Our approach uses a simple but effective model for incorporating motion-coherent affinities. The hypotheses generated from the resulting hypergraph lead to a significant decrease of the segmentation error.

Recent Publications:


Scene Reconstruction from Video [ongoing]

For the products VooCAT/CineCAT, various algorithms for camera calibration, tracking, structure from motion, and video segmentation are developed. The basis for the scene estimation is the usage of corresponding features which arise from a 3D point being mapped to different camera image plane. By using a statistical error model which describes the errors in the position of the detected feature points, a Maximum Likelihood estimator can be formulated that simultaneously estimates the camera parameters and the 3D positions of feature points.

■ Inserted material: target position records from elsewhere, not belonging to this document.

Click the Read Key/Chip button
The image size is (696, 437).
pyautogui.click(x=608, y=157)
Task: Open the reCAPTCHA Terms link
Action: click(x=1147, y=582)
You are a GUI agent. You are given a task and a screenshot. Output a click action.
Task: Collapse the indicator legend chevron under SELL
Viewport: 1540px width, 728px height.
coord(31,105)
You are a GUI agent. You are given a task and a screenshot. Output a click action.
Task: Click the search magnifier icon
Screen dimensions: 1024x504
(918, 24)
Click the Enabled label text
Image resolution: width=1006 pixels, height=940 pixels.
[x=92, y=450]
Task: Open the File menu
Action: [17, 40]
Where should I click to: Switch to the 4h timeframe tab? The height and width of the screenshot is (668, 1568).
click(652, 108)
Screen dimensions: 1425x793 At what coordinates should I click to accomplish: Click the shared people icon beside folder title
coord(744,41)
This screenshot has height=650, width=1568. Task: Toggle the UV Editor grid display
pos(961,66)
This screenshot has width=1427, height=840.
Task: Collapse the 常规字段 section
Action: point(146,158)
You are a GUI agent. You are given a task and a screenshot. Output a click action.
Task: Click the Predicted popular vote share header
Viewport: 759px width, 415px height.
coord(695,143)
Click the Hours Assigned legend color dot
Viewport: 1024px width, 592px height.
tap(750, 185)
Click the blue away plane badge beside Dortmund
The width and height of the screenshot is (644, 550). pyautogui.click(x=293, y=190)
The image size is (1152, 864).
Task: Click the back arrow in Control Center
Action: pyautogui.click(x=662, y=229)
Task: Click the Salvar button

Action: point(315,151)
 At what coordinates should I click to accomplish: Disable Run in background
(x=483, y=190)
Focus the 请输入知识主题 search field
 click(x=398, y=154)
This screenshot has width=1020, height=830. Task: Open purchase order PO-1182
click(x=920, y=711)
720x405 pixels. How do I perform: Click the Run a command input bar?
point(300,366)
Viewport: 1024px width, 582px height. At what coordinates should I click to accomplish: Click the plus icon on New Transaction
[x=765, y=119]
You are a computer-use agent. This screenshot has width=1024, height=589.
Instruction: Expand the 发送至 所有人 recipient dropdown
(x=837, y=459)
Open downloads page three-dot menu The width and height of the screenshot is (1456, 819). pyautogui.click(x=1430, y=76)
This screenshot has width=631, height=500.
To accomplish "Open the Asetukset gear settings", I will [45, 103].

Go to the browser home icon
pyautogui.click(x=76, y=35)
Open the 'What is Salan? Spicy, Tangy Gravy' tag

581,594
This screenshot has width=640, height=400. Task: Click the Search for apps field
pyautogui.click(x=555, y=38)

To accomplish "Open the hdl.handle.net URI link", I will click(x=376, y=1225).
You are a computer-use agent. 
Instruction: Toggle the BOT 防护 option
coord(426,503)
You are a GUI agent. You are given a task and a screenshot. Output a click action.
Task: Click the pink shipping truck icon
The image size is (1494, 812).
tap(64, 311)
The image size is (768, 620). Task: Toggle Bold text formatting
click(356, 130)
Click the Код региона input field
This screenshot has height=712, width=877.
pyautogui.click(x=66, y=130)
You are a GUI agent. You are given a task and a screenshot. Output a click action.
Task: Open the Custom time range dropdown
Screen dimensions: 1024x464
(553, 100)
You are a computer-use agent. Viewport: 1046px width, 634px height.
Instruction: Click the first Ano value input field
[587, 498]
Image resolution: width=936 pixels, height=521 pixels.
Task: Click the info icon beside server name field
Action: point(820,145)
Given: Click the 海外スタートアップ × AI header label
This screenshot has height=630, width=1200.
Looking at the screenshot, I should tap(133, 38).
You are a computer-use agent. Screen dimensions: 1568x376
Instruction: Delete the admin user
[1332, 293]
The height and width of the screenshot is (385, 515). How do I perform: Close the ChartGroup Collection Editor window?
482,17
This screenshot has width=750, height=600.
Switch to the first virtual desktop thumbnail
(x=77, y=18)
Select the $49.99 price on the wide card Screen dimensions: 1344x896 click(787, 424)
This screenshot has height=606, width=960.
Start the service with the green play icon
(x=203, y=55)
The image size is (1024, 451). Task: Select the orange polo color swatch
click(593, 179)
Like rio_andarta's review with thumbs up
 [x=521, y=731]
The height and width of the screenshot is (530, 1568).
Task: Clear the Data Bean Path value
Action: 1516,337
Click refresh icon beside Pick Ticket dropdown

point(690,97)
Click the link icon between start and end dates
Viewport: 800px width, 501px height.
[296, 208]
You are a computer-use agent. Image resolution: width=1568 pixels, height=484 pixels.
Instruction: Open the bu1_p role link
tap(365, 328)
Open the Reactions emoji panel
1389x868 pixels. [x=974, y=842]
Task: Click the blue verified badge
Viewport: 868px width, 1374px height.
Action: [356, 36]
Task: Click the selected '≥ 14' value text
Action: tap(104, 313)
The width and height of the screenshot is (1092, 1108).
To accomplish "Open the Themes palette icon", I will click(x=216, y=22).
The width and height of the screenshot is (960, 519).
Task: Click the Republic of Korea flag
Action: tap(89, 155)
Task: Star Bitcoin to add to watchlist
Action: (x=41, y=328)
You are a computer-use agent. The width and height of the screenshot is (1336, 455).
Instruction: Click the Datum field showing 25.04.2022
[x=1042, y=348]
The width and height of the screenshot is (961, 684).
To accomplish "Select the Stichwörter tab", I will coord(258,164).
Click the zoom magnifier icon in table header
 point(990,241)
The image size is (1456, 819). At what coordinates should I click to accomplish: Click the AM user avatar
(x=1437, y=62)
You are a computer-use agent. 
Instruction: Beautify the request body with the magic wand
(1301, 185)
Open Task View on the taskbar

The camera path and the reconstructed scene are essential for the integration virtual objects into the video. The point cloud is used for 3D measurements, such as distances to or between different objects of the scene.


Resource Adaptive Sceneanalysis and -reconstruction (Resourcenadaptive Szenenanalyse und -rekonstruktion) [2019-2021]

Research project in cooperation with the Institut für Informationsverarbeitung (Leibniz Universität Hannover / LUH) targeting optimal 3D scene reconstruction accuracy and object detection reliability with resource limitations such as hardware specific computation power.